Cristina Cooks: Farfalle with Roasted Beets and Walnut Pesto
• 1 bunch beets, greens reserved, washed, and dried
• 2 tablespoons olive oil
• Salt and pepper to taste
• ½ cup toasted walnuts + 2 tablespoons whole for garnish
• 3 garlic cloves, 2 smashed and 1 sliced
• 2 cups fresh Basil leaves, picked and cleaned
• 2 cups Parsley, picked and cleaned
• 1 ½ cups extra virgin olive oil
• ½ lemon, juiced and zested
• 1-pound farfalle (bow tie pasta)
• 2 teaspoons crushed red pepper
• 4 ounces goat cheese
Preheat oven to 400 degrees. To roast beets, tr im greens from eat beet leaving a bit of the top so they don’t dry out in the oven. Season with salt, pepper, and olive oil and place in a shallow baking dish. Add a ¼ inch of water to the pan, cover with foil and roast until fork tender. Once cool, peel and cut into small wedges. Set aside.

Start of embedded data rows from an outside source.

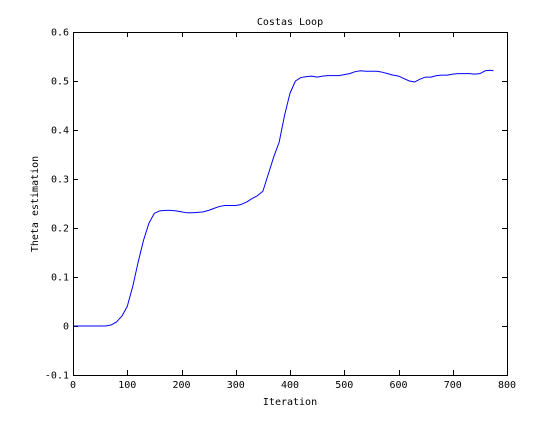 Image resolution: width=560 pixels, height=424 pixels. I want to click on x-tick-label: 0, so click(73, 386).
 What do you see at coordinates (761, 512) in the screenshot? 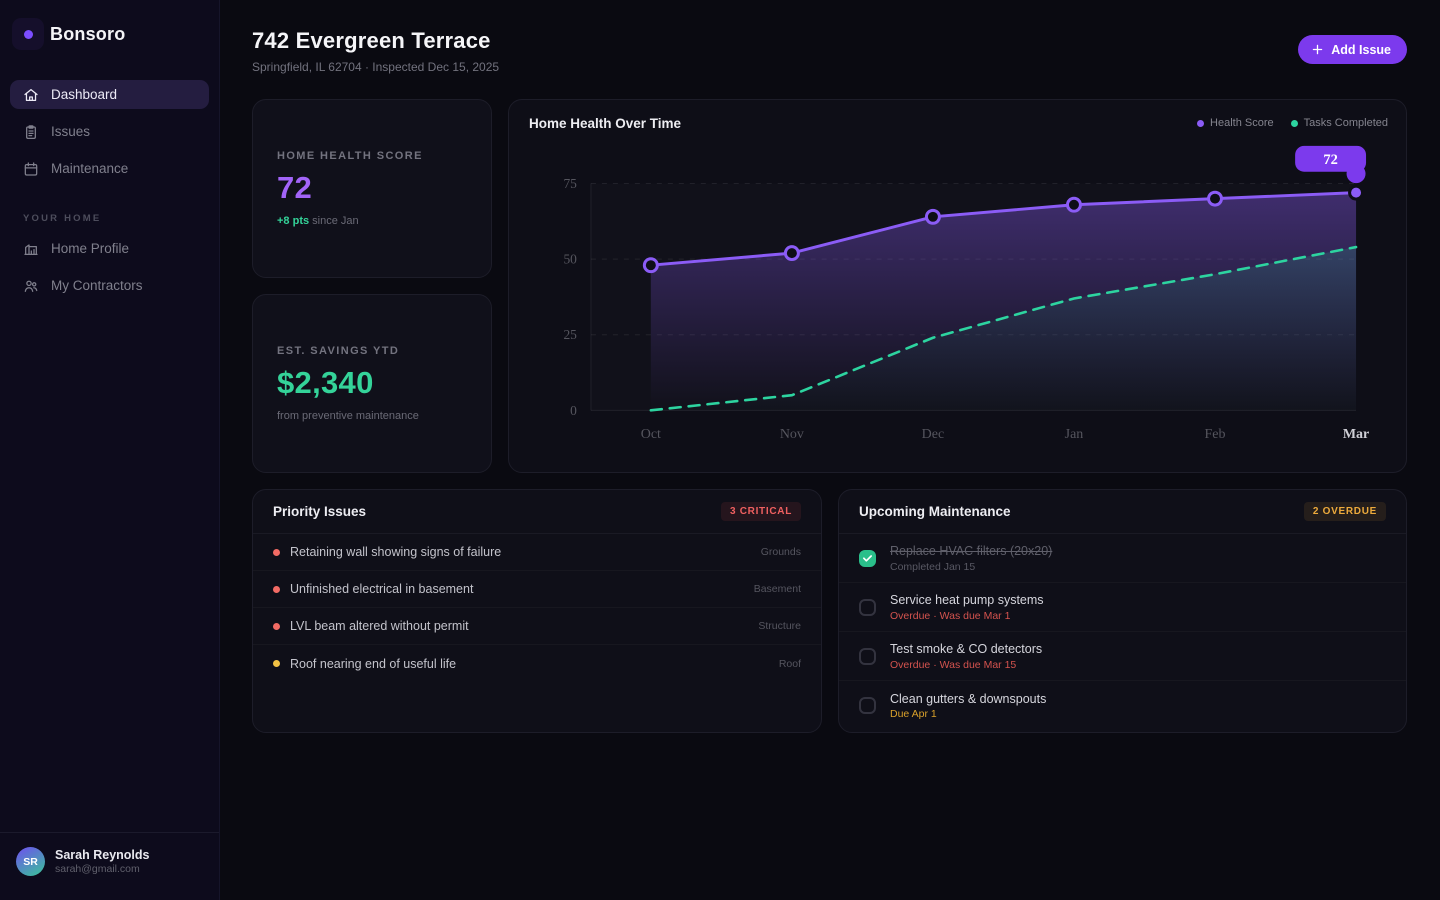
I see `critical-count-badge: 3 CRITICAL` at bounding box center [761, 512].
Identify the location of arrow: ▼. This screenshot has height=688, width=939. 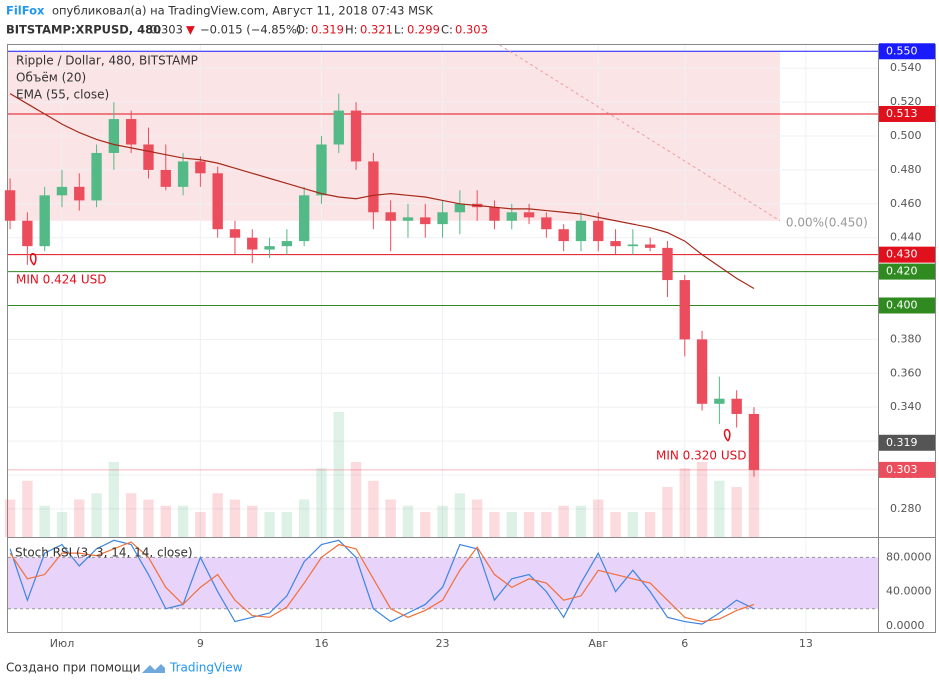
(190, 30).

To prepare pesto, combine walnuts and smashed garlic in a food processor and grind until chopped fine. Add basil and parsley and pulse until finely chopped. Gradually stream in the olive oil until blended. Season with salt, pepper, lemon juice, and set aside.
Cook pasta according to package directions. Drain, reserving ½ cup of the pasta water.
In a saute pan, heat olive oil and saute sliced garlic until translucent. Add in beet greens and cook until wilted. Set aside. Return the pasta to the pot. Add ½ cup of the pesto and mix well. Add ¼ cup of the reserved pasta water. Stir in beets, beet greens and red pepper flakes. Dot with dollops of goat cheese and serve immediately.
You can store pesto in an airtight plastic container or glass jar. It will last for 3 to 4 days in the fridge.